-- Begin Source material --

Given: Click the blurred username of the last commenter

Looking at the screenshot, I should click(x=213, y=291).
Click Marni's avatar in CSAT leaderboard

-- End Source material --
-- Begin Source material --

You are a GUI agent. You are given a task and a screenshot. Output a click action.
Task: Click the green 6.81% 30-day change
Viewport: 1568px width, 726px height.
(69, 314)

-- End Source material --
-- Begin Source material --

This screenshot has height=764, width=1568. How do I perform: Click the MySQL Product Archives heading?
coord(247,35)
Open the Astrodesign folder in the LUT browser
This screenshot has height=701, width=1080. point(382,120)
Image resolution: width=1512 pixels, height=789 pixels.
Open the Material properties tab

-- End Source material --

Reproduce verbatim all lines above, from the line containing "This screenshot has height=764, width=1568." down to the line containing "Open the Material properties tab", including both of those lines.

This screenshot has height=764, width=1568. How do I perform: Click the MySQL Product Archives heading?
coord(247,35)
Open the Astrodesign folder in the LUT browser
This screenshot has height=701, width=1080. point(382,120)
Image resolution: width=1512 pixels, height=789 pixels.
Open the Material properties tab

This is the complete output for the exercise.